When I was growing up, tough chicken (as compared to most chicken here in the USA) was the only chicken I knew. It was great for curry, because you could simmer it for a long time without it turning into mush, and in that time it would get a lot of flavor from the broth/sauce around it. That would be like stewing chicken here, I'd guess.


----------



## maryb (Mar 21, 2008)

Sounds like the 6 pounder in my freezer :lol: friend insisted she could get it tender on the rotiss so I said go ahead. I figured I could always make it into soup later and I was right. I saved all the drippings so no loss of flavor and the roasted skin added some extra depth to the soup. I have another one of those tough farmyard birds to cook some day.


----------



## oregonyeti (Jun 16, 2007)

LOL big one  You were wise to have another use in mind. Twice-cooked chicken, eh.


----------



## amazingrace (Jul 28, 2006)

At some time or other I read, or heard, or saw it on TV, or I just grew up knowing, that when making stock, you should always start with all the ingredients in cold water, and only bring them up to the simmer, never boil, but keep the pot at the simmer until the chicken falls off the bones and the vegetables have cried for mercy. Something about boiling makes the stock cloudy? Then, strain out the ingredients and save only the liquid. 

It seems a 'terrible waste' to throw away all that chicken, doesn't it? But really, there isn't much left nutritionally...it's all in the broth. If you just cannot bear to part with it so ruthlessly, mix it into the dog's dinner for the next couple of days.


----------



## shel (Dec 20, 2006)

I agree with you. I was just hypothesizing why someone would bring the liquid to a boil and floating a solution.

I love picking the spent meat off the bones and nibbling on it. There may be little or no nutrition, but it sure tastes good. My cat likes it, too.


----------



## maryb (Mar 21, 2008)

Depends on the chicken. The tough old stewing hens I get from a friend have a lot of flavor still after a long cook. I HATE grocery store chicken, it has no flavor.


----------



## teamfat (Nov 5, 2007)

I might as well toss in a comment or two on the whole process. Starting with the meat in cold water improves the extraction of the goodies from the bones. Bones are porous, the collagen and such stuff can be coaxed out more easily when the pores are more open in colder water. As the bones heat up, the pores tend to close up [1], making extraction more difficult. That's why you often see recipes for beef stock with big, hefty bones taking 10 - 12 hours or more.

If you are tossing in whole chicken parts, though, the bones are insulated by the meat and the early part of the extraction involves mostly the meat and not the bones. Starting with boiling water is fine in that case.

◆ **Written task 1**:
In the chicken stock thread, what did maryb save from the tough bird cooked on the rotisserie before turning it into soup?
◆ **Written task 2**:
For each statement, say whether the chicken stock thread agrees, and quote the words that decide it. (a) amazingrace suggests mixing the leftover chicken into the dog's food. (b) shel says the cat dislikes the spent meat. (c) teamfat says starting whole chicken parts in boiling water is a mistake.
◆ **Written task 3**:
Carry the chicken stock thread forward by writing what comes after its last post.

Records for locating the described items

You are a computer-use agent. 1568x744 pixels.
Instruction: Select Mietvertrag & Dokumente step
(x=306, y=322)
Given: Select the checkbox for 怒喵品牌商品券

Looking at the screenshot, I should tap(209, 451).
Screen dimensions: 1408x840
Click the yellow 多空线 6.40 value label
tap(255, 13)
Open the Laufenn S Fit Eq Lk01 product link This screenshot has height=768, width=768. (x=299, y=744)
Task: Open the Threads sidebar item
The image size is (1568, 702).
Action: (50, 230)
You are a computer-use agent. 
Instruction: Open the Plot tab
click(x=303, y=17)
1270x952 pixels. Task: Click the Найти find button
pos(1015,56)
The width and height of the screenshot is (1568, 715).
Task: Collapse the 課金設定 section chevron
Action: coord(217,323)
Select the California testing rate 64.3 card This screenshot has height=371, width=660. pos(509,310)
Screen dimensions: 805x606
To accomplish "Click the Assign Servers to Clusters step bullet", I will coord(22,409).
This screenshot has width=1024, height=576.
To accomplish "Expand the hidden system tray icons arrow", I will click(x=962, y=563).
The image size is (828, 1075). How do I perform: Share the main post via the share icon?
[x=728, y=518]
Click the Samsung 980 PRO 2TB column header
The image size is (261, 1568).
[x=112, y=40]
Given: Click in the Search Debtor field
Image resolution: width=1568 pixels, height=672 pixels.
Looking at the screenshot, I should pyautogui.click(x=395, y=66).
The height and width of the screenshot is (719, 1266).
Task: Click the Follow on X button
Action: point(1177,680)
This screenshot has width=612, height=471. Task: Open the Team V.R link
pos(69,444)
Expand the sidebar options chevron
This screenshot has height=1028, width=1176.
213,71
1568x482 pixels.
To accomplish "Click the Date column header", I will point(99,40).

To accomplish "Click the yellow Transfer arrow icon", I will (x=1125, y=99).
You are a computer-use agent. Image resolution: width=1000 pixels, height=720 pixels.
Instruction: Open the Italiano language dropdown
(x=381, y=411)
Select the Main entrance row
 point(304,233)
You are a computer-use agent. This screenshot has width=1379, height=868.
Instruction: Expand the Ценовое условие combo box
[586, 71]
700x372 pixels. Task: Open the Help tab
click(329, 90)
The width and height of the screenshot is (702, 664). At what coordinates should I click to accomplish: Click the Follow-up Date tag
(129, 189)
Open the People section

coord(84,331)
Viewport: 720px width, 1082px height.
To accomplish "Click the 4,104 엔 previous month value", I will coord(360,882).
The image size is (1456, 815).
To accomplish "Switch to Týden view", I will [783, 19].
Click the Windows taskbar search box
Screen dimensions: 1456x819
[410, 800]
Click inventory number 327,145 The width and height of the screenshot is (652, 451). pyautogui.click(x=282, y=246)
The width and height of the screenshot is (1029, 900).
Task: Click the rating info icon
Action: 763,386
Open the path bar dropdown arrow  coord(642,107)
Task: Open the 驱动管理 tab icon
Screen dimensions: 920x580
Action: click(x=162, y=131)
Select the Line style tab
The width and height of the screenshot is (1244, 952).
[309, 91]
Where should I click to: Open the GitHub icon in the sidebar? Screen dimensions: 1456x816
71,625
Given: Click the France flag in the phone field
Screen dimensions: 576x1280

◆ **Reply 1**:
She saved all the drippings.

◆ **Reply 2**:
(a) Yes: "mix it into the dog's dinner for the next couple of days"
(b) No: "My cat likes it, too."
(c) No: "Starting with boiling water is fine in that case."

◆ **Reply 3**:
One suggestion is to begin with just the chicken, hot or cold as you prefer, and let it simmer by itself for a while. Skim the scum frequently during the first 5, 10, 15 minutes or so. When the simmer starts to clear up, less froth being generated, than add the veggies and spices.

And if you are planning on a stew or soup, I'll echo the suggestion to remove the veggies that have given their all to flavor the broth and replace them with fresh ones, and let them cook for maybe 15 minutes or so. The flavor of the first batch will be in the broth, the second batch will still have some character and flavor and not be lifeless mush, like the veggies in your first batch.

On a side note, there are a number of folks here who know a lot about cookng, and are willing to share their knowledge and experience. Pay attention, practice, continue to ask questions and you could become an expert in no time - will you still keep the username novice_01?

mjb.

1. This is a different physical process than having a metal sheet with a hole in it stuck in an oven. As the metal with its uniform molecular behavior expands under heating, the hole will get bigger, not close up.
Don't put metal sheets in your chicken stock.


----------



## koukouvagia (Apr 3, 2008)

Hmmm good question, I have no idea. My Mom sends them to me from Greece. She gathers them herself (I don't even know what tree they come from!) and then dries them. I'm guessing Mediterranean since she lives right on the beach on the south of Krete haha.


----------



## amazingrace (Jul 28, 2006)

I think I missed something...what _metal sheets_?


----------



## boar_d_laze (Feb 13, 2008)

Not particularly.

Bones are porous, it's true. But, as far as I know, it's not true that "the collagen and such stuff can be coaxed out more easily when the pores are more open in colder water." In fact, the flavor and structure components are barely soluble at low temperatures. I'm not sure where the conclusion that the bone "pores tend to close up" at temperature comes from, but as far as I know it's not true either. The longer the bones are exposed to hot water, the more porous they become. 

There's truth to this. Most of the flavor and structure components in the meat are already solute. 

No. Boiling will make for a bitter stock. This is especially true in the early states when scum is produeced, because the scum can "cook in" to the stock. 

This is great advice. You don't want the aromatics and herbs to be contaminated by the scum, nor do you want to have to fight them to skim the scum. I suggest you don't think of the aromatics (mirepoix, etc.) or herbs and spices (e.g., parsley, peppercorns) you use to flavor the broth as "veggies" at all. They should be strained and discarded. If you want to make soup by adding vegetables to stock, then add vegetables to stock. Don't expect them to do double duty by flavoring the stock then taste good in the soup.


Interesting question. When does he become 1oldpr0?

BDL


----------



## boar_d_laze (Feb 13, 2008)

The trick to making stock AND poached chicken with chicken or turkey on the bone, is to remove the bird or the pieces from the stock as soon as the meat is perfectly cooked; separate the meat from the bones, reserve the meat and return the bones to the stock pot.

Everything else being equal an older bird will take longer to cook than a younger. Also, some types of birds take longer than others. Here in the SGV we have access to types of Asian chickens, raised for making soupls and stocks, which can be simmered for quite a long time and still retain flavor.

BDL


----------



## shel (Dec 20, 2006)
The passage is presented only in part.